FDA Grants Breakthrough Designation to Mobocertinib for EGFR Exon 20+ NSCLC

April 27, 2020
Lisa Astor

Mobocertinib was granted a Breakthrough Therapy designation by the FDA for the treatment of patients with metastatic non–small cell lung cancer harboring EGFR exon 20 insertion mutations whose disease has progressed on or after platinum-based chemotherapy.

The FDA has granted a Breakthrough Therapy designation to mobocertinib (TAK-788) for the treatment of patients with metastatic non–small cell lung cancer (NSCLC) harboring EGFR exon 20 insertion mutations whose disease has progressed on or after platinum-based chemotherapy.1

“We are pleased that the FDA has recognized the therapeutic potential mobocertinib offers for patients with EGFR exon 20 insertion–mutant NSCLC who are desperately in need of effective treatment options,” said Christopher Arendt, head, Oncology Therapeutic Area Unit, Takeda, in a statement. “Establishing Breakthrough Therapy Designation for mobocertinib is one step forward in our efforts to help change the current standard of care for this underserved population.”

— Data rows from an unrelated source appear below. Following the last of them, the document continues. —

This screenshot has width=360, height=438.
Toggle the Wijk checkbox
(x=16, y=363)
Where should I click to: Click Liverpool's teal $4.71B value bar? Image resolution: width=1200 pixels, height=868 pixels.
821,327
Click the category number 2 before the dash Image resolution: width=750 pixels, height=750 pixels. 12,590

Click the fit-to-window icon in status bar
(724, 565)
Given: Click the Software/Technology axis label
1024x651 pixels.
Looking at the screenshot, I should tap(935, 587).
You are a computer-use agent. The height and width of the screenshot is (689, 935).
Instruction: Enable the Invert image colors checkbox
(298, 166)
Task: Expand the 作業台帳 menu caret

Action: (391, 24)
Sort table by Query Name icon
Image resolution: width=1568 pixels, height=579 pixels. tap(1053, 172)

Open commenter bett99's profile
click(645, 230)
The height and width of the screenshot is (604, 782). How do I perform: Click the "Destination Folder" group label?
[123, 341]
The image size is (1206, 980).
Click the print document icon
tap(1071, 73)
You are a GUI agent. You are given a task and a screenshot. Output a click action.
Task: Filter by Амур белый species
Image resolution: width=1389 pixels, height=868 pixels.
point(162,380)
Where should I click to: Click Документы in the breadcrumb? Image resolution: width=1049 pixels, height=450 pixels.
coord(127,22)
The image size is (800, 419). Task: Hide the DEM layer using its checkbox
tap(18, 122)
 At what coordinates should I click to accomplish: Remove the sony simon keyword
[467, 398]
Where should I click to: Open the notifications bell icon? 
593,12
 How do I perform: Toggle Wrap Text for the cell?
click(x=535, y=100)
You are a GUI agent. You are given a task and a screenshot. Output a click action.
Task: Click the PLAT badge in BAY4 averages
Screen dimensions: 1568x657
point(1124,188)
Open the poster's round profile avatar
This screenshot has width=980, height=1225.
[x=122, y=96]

Mobocertinib is a small molecule tyrosine kinase inhibitor that selectively targets both EGFR and HER2 exon 20 insertion mutations. Exon 20 is the third most common alteration in EGFR, but no agents are currently approved to target exon 20 mutations.

Positive findings from a phase I/II trial of the agent, in which mobocertinib induced an objective response rate (ORR) of 43%, supported the breakthrough designation.

The phase I/II trial was a multicohort study of patients with advanced NSCLC and various disease characteristics. Results from a group of patients in the study that were treated at the recommended phase II dose of 160 mg once daily (n = 28) were presented at the 2019 American Society of Clinical Oncology Annual Meeting.2

All of the patients in the group had locally advanced or metastatic disease and were previously treated. The median age was 62 years, and the median number of prior treatments was 3. Many of the patients (43%) also had brain metastases at baseline.

Confirmed responses were observed in 12 patients for an ORR of 43% (95% CI, 24%-63%), and the disease control rate (DCR) was 86% (95% CI, 67%-96%).

Among patients with baseline brain metastases, the ORR was 25%, and the DCR was 67%, whereas the ORR and DCR were 56% and 100%, respectively, among patients without brain metastases.

The overall median progression-free survival (PFS) was 7.3 months. For patients with and without brain metastases, the median PFS was 3.7 and 8.1 months, respectively.

The safety analysis included 72 patients treated with the 160-mg dose across all cohorts of the trial. Grade ≥3 treatment-emergent adverse events (AEs) were reported in 63% of patients and treatment-related AEs were seen in 40%. The most common treatment-related AEs were diarrhea (85%), nausea (43%), rash (36%), vomiting (29%) and decreased appetite (25%).

Following the positive findings seen in the cohort of patients with EGFR exon 20 insertion mutations from the phase I/II trial, the phase II EXCLAIM trial was opened as an extension to further the analysis of mobocertinib in this patient population. Enrollment has since completed.

The agent is also being investigated in the ongoing global, randomized phase III EXCLAIM-2 trial (NCT04129502) in patients with treatment-naïve NSCLC harboring EGFR exon 20 insertion mutations.

Last year, the FDA also granted mobocertinib an orphan drug designation for the treatment of patients with NSCLC harboring HER2 mutations or EGFR mutations, including exon 20 insertion mutations.

References

  1. Takeda Announces U.S. FDA Breakthrough Therapy Designation for Mobocertinib (TAK-788) for the Treatment of NSCLC Patients with EGFR Exon 20 Insertion Mutations [news release]. Cambridge, MA & Osaka, Japan: Takeda Pharmaceutical Company Limited; April 27, 2020. https://bwnews.pr/2KFC7vj. Accessed April 27, 2020.
  2. Janne PA, Neal JW, Camidge DR, et al. Antitumor activity of TAK-788 in NSCLC with EGFR exon 20 insertions. J Clin Oncol. 2019;37(suppl 15; abstr 9007). doi: 10.1200/JCO.2019.37.15_suppl.9007.